Your goal >>
Would you please copy exactly the line with "Archiv (27, 2202)" and all lines that follow it in the data below, through the last one?

·····

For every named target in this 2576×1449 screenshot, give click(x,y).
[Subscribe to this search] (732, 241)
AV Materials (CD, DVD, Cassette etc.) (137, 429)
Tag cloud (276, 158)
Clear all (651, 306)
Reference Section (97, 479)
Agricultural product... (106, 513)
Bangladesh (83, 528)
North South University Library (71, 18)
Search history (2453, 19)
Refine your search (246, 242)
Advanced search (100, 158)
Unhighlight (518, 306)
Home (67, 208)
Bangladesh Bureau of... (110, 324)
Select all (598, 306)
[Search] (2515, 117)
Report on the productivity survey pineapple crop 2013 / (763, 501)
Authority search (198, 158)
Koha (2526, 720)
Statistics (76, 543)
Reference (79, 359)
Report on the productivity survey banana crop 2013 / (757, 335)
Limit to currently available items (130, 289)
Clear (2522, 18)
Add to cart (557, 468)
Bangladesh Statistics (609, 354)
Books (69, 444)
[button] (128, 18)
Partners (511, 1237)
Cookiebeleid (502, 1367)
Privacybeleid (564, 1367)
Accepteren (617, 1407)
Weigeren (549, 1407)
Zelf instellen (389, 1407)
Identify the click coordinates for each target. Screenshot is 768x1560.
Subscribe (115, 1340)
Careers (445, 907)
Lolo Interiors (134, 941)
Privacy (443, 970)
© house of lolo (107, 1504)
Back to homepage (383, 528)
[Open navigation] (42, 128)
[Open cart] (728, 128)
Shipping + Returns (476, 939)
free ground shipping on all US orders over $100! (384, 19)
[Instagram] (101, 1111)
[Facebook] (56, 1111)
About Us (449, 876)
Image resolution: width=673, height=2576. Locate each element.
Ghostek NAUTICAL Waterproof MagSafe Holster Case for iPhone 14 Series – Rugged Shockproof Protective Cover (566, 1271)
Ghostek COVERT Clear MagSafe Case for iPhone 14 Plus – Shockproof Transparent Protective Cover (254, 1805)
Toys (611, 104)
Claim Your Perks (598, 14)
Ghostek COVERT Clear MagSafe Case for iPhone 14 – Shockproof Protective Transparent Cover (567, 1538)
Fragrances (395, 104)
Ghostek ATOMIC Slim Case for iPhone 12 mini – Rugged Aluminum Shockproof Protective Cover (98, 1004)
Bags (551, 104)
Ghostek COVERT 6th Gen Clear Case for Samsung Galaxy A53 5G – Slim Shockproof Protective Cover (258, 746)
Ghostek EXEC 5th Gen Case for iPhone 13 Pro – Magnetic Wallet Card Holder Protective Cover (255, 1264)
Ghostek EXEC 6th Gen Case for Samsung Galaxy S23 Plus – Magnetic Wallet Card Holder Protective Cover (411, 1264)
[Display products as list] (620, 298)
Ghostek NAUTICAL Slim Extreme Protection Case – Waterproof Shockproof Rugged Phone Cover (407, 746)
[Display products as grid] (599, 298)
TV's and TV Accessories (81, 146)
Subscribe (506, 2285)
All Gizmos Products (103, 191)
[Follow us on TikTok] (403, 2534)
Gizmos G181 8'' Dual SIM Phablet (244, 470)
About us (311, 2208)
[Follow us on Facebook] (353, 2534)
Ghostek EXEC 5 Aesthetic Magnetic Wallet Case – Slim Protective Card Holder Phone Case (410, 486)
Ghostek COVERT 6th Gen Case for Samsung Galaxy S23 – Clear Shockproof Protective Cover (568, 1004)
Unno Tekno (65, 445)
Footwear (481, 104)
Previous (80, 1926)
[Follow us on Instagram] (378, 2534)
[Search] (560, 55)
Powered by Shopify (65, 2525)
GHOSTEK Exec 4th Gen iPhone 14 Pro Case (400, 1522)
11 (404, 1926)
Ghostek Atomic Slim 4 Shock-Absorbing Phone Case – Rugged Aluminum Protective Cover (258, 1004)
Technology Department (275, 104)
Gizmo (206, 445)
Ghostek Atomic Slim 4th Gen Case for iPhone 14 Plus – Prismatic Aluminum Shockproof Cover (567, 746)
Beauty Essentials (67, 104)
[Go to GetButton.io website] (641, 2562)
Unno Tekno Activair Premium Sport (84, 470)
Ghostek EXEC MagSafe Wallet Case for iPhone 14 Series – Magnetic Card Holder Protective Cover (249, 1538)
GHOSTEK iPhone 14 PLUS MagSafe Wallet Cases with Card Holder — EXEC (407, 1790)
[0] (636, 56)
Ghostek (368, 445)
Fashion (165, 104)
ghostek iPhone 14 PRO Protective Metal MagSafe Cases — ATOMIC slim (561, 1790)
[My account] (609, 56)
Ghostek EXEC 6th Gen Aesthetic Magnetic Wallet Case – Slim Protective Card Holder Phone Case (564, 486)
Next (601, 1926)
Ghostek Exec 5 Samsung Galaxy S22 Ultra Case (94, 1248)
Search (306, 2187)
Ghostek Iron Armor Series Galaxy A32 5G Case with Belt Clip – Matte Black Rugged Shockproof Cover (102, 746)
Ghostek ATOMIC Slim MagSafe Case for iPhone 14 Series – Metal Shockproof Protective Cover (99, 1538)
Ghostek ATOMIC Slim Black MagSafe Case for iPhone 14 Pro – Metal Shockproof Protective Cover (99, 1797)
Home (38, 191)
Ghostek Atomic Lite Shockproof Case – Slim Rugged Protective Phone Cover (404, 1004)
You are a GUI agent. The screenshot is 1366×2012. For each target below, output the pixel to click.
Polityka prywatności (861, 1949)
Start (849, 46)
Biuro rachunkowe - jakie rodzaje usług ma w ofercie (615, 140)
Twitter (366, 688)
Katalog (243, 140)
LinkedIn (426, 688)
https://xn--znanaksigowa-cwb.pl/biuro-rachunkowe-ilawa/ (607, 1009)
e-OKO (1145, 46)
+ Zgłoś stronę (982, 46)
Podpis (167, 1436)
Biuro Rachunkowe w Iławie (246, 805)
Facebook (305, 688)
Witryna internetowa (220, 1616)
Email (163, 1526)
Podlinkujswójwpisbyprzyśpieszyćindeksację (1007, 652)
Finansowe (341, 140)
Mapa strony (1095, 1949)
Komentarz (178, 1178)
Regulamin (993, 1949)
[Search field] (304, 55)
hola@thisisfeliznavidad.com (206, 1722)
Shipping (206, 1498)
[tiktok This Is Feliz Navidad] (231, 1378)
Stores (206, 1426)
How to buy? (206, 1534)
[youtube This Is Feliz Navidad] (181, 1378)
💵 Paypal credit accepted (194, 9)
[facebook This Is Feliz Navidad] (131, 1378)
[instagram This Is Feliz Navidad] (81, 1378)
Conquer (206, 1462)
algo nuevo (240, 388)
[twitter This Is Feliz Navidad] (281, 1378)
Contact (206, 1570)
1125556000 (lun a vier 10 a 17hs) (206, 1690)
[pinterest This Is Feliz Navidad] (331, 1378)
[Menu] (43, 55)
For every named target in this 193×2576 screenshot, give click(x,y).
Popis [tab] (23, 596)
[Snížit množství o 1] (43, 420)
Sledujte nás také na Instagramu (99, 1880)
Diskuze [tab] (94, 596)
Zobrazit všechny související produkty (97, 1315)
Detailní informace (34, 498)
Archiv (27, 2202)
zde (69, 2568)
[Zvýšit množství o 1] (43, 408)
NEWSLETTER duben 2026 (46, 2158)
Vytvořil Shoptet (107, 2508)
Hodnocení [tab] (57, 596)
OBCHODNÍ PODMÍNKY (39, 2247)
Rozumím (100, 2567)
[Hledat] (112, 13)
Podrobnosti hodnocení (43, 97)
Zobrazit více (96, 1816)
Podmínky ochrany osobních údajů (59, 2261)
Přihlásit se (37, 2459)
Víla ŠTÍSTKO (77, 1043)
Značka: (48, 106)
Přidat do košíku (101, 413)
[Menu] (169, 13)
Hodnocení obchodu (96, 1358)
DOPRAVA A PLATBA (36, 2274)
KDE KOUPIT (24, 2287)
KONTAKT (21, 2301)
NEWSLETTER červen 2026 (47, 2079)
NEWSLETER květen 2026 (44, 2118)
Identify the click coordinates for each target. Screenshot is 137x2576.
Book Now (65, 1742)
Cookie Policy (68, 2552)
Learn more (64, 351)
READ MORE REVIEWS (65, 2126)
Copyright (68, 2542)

·····

Solution to this problem >>
Archiv (27, 2202)
zde (69, 2568)
[Zvýšit množství o 1] (43, 408)
NEWSLETTER duben 2026 (46, 2158)
Vytvořil Shoptet (107, 2508)
Hodnocení [tab] (57, 596)
OBCHODNÍ PODMÍNKY (39, 2247)
Rozumím (100, 2567)
[Hledat] (112, 13)
Podrobnosti hodnocení (43, 97)
Zobrazit více (96, 1816)
Podmínky ochrany osobních údajů (59, 2261)
Přihlásit se (37, 2459)
Víla ŠTÍSTKO (77, 1043)
Značka: (48, 106)
Přidat do košíku (101, 413)
[Menu] (169, 13)
Hodnocení obchodu (96, 1358)
DOPRAVA A PLATBA (36, 2274)
KDE KOUPIT (24, 2287)
KONTAKT (21, 2301)
NEWSLETTER červen 2026 (47, 2079)
NEWSLETER květen 2026 (44, 2118)
Identify the click coordinates for each target. Screenshot is 137x2576.
Book Now (65, 1742)
Cookie Policy (68, 2552)
Learn more (64, 351)
READ MORE REVIEWS (65, 2126)
Copyright (68, 2542)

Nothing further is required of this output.